The idea of installing a Quisling in Lebanon is nothing new. In 1955, David Ben-Gurion proposed taking a "Christian officer" and installing him as dictator. Moshe Sharet showed that this idea was based on complete ignorance of Lebanese affairs and torpedoed it. But 27 years later, Ariel Sharon tried to put it into effect nevertheless. Bashir Gemayel was indeed installed as president, only to be murdered soon afterward. His brother, Amin, succeeded him and signed a peace agreement with Israel, but was driven out of office. (The same brother is now publicly supporting the Israeli operation.)

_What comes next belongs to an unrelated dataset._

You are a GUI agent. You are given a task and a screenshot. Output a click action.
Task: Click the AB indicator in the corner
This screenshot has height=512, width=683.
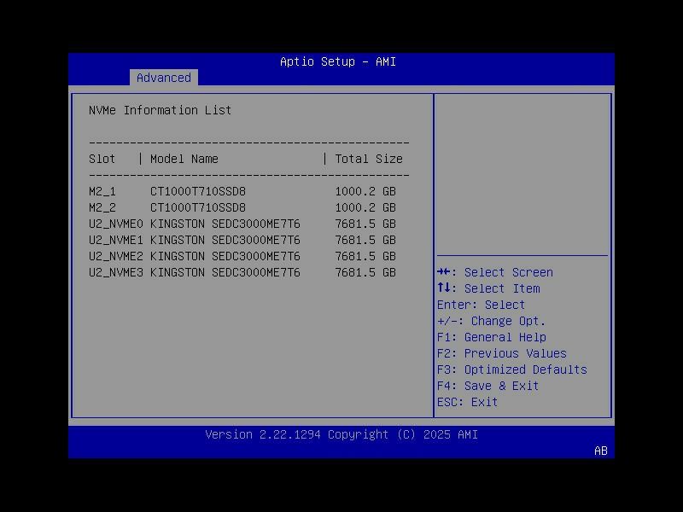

The calculation now is that if the Israeli Air Force rains heavy enough blows on the Lebanese population -- paralyzing the sea-- and airports, destroying the infrastructure, bombarding residential neighborhoods, cutting the Beirut-Damascus highroad etc. -- the public will get furious with Hezbollah and pressure the Lebanese government into fulfilling Israel's demands. Since the present government cannot even dream of doing so, a dictatorship will be set up with Israel's support.

That is the military logic. I have my doubts. It can be assumed that most Lebanese will react as any other people on earth would: With fury and hatred toward the invader. That happened in 1982, when the Shiites in the south of Lebanon, until then as docile as a doormat, stood up against the Israeli occupiers and created the Hezbollah, which has become the strongest force in the country. If the Lebanese elite now becomes tainted as collaborators with Israel, it will be swept off the map. (By the way, have the Qassams and Katyushas caused the Israeli population to exert pressure on our government to give up? Quite the contrary.)

The American policy is full of contradictions. President Bush wants "regime change" in the Middle East, but the present Lebanese regime has only recently been set up by under American pressure. In the meantime, Bush has succeeded only in breaking up Iraq and causing a civil war (as foretold here). He may get the same in Lebanon, if he does not stop the Israeli Army in time. Moreover, a devastating blow against Hezbollah may arouse fury not only in Iran, but also among the Shiites in Iraq, on whose support all of Bush's plans for a pro-American regime are built.

So what's the answer? Not by accident, Hezbollah has carried out its soldier-snatching raid at a time when the Palestinians are crying out for succor. The Palestinian cause is popular all over the Arab word. By showing that they are a friend in need, when all other Arabs are failing dismally, Hezbollah hopes to increase its popularity. If an Israeli-Palestinian agreement had been achieved by now, Hezbollah would be no more than a local Lebanese phenomenon, irrelevant to our situation.

Less than three months after its formation, the Olmert-Peretz government has succeeded in plunging Israel into a two-front war, whose aims are unrealistic and whose results cannot be foreseen.

If Olmert hopes to be seen as Mister Macho-Macho, a Sharon II, he will be disappointed. The same goes for the desperate attempts of Peretz to be taken seriously as an imposing Mister Security. Everybody understands that this campaign -- both in Gaza and in Lebanon -- has been planned by the army and dictated by the army.